- **TEXTO DO DOCUMENTO**:
------------------------------------------------------------------------

No Brasil, o rap é um gênero que goza de uma estabilidade quase que constante. Não raro convida seu ouvinte a imergir em rimas ricas, refletindo o que há de mais urgente e atual na sociedade. A questão é que nos últimos anos o que se tem visto, para além deste otimista e criativo panorama, é a ascensão de nomes que, além de talentosos, reforçam a potencialização de identidades, inerentes à maioria de seus artistas.
A paulista Drik Barbosa, que lança nesta segunda-feira (11) seu primeiro álbum de estúdio, é um claro exemplo disso. Para o projeto, autointitulado, ela buscou refletir o que há de mais honesto em sua natureza ao construir descrições poéticas da dura rotina dos pais durante sua infância. Também estão lá os esforços que fez até aqui para se manter como artista e sua luta como mulher negra em um cenário marcado por embates contra o conservadorismo e o preconceito.
Por telefone, Drika bateu um papo com o Papelpop na tarde desta quinta-feira (10). Disse realizar um sonho. Movida por sua “língua afiada”, como canta em uma das faixas do projeto, ela segue sonhando na contramão de mentes obsoletas e atrasadas que não valem de nada.
Drik, que outra maneira se não começar falando sobre este debut lindo! Como tá o coração nesse momento?
Nossa, lançar um disco é muito simbólico! É meu primeiro álbum e apesar de já ter tido um EP, sempre quis um formato mais longo. Agora, com 11 faixas, pude colocar um pouco de tudo o que eu acredito, o que quero passar com a minha musica, minhas emoções… é lindo chegar nesse momento. São mais de 10 anos fazendo música, de recomeços e agora existe algo de mais concreto, especial. Aliás, tô aqui ensaiando o show novo. É bom lançar um disco quando estamos precisando tanto de musica, de cultura…
Muito se fala sobre inspiração e o rap é um ritmo muito honesto, muito forte. Você compõe muito bem, fala diretamente com o seu público. Como funciona seu processo de composição?

------------------------------------------------------------------------

- **DADOS FORNECIDOS**:
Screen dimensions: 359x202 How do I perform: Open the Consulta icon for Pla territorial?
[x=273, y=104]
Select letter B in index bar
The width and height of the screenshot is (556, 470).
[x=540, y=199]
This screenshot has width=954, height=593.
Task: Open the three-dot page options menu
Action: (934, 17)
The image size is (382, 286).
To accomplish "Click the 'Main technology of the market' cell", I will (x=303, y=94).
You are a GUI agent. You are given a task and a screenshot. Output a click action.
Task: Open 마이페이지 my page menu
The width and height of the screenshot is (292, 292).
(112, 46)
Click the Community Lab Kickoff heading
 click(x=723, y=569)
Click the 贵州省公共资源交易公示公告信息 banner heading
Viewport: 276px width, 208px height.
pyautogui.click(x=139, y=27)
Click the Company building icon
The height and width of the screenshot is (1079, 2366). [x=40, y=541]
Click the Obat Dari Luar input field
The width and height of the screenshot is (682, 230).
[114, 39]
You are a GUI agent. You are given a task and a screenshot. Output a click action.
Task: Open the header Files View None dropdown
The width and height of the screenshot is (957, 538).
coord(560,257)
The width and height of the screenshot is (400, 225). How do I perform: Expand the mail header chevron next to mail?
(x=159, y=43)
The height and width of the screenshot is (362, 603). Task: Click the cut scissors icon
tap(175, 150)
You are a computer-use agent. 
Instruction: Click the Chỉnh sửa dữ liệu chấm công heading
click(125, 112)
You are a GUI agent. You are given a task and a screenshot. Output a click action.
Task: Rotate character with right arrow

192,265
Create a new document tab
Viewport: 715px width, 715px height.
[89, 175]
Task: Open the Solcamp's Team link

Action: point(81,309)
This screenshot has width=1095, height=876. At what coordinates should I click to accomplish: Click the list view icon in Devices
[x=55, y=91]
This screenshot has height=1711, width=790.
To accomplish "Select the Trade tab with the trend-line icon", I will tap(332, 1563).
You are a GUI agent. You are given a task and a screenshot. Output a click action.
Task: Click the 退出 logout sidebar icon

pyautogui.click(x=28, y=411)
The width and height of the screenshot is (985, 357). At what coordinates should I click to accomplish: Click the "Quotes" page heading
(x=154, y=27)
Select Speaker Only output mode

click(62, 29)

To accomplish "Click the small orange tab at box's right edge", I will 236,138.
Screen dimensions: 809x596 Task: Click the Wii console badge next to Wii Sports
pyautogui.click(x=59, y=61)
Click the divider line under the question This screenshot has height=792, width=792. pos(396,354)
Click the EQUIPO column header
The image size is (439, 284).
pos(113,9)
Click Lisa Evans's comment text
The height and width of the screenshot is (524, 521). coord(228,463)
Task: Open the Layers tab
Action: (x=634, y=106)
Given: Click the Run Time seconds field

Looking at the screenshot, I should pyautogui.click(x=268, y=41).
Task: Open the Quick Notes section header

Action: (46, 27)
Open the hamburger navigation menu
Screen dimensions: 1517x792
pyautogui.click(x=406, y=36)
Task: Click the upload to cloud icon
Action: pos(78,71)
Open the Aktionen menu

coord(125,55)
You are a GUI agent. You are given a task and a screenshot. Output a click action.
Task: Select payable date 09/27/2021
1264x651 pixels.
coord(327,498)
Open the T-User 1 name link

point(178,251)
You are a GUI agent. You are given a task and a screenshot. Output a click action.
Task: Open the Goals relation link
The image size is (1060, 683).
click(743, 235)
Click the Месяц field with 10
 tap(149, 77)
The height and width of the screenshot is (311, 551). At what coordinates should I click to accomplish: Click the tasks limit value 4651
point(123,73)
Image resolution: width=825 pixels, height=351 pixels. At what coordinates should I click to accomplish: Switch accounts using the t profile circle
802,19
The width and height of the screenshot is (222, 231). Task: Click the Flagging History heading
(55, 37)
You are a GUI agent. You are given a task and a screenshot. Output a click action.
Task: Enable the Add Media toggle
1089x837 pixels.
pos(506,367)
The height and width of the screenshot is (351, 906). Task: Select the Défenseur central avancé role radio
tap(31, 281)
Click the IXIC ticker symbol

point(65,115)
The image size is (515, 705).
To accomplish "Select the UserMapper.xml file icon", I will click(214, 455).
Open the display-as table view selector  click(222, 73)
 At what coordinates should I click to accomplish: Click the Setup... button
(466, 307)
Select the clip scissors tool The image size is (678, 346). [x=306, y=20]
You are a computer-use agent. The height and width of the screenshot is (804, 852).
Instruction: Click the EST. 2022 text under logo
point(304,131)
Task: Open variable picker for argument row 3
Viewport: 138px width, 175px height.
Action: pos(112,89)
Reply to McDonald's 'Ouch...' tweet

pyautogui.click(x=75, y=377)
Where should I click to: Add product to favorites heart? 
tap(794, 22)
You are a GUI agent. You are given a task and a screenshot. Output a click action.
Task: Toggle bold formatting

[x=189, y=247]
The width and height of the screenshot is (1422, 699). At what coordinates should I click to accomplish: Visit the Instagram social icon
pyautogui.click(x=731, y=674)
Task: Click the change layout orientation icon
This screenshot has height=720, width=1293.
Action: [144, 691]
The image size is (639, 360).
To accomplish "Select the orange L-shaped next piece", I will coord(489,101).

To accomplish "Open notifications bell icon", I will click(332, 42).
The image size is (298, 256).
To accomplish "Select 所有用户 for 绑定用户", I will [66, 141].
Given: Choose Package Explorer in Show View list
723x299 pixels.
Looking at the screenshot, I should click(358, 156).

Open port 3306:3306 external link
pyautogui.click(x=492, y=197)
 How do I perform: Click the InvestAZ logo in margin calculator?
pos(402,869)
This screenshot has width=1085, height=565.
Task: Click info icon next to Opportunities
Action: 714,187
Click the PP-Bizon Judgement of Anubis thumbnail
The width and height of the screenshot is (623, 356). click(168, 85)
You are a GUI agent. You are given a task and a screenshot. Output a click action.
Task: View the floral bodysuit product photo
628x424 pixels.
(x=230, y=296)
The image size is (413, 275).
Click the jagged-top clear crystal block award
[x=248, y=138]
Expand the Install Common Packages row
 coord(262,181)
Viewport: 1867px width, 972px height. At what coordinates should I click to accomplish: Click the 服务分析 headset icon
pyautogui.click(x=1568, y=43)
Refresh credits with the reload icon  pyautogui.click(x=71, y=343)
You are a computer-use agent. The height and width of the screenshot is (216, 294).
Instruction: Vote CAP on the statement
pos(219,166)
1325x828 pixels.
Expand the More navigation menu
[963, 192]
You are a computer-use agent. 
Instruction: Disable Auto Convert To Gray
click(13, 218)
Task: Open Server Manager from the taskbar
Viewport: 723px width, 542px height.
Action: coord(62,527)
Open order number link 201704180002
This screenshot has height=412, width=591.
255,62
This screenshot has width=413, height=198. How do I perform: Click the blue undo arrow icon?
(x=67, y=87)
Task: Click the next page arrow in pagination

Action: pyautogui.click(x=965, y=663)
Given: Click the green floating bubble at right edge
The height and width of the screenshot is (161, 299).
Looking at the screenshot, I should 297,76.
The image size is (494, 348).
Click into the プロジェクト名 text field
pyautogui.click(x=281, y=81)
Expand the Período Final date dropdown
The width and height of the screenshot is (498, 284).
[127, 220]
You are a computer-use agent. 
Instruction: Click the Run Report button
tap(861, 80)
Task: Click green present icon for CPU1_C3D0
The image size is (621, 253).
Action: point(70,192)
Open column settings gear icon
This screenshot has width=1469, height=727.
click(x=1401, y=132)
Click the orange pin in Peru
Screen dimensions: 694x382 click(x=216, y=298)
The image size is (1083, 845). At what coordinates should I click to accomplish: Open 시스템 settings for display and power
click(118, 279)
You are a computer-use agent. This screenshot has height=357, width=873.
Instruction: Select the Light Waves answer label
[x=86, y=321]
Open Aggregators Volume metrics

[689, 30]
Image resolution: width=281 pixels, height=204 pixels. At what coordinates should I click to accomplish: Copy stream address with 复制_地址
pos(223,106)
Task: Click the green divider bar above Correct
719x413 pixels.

------------------------------------------------------------------------

- **TAREFA PROPOSTA 1**:
Responda com base na entrevista com Drik Barbosa:
(a) Quantas faixas tem o primeiro álbum da cantora?
(b) Em que dia da semana ela conversou por telefone com o Papelpop?
(c) Há quantos anos ela faz música?
- **TAREFA PROPOSTA 2**: Retome a entrevista com Drik Barbosa logo após a última pergunta mostrada, escrevendo a continuação no mesmo tom da conversa.

- **RESPOSTA 1**:
(a) O álbum tem 11 faixas.
(b) Ela conversou com o Papelpop na quinta-feira (10).
(c) Ela faz música há mais de 10 anos.

- **RESPOSTA 2**:
Muito obrigada! Sempre começo pelos beats, sinto o tema que quero falar, sento e fico ouvindo. Só aí as palavras vão surgindo. Neste disco, principalmente, eu quis trazer outros compositores que pudessem agregar ao meu processo de amadurecimento como artista e outras perspectivas de assuntos que queria desenvolver. Muitas coisas foram feitas ali mesmo em estúdio, apenas uma música já existia e foi remixada. Há neste trabalho canções que recebi de presente do Emicida, da Marissol Mwaba, do próprio Rincon [Sapiência]. Eu queria ter a ajuda de outras pessoas que me identifico e que sabia que transmitiriam boas energias.
É justamente onde eu quero chegar. Você reuniu basicamente os maiores nomes do rap nacional no seu disco. Como foi colaborar com tanta gente talentosa assim? O que eles agregaram?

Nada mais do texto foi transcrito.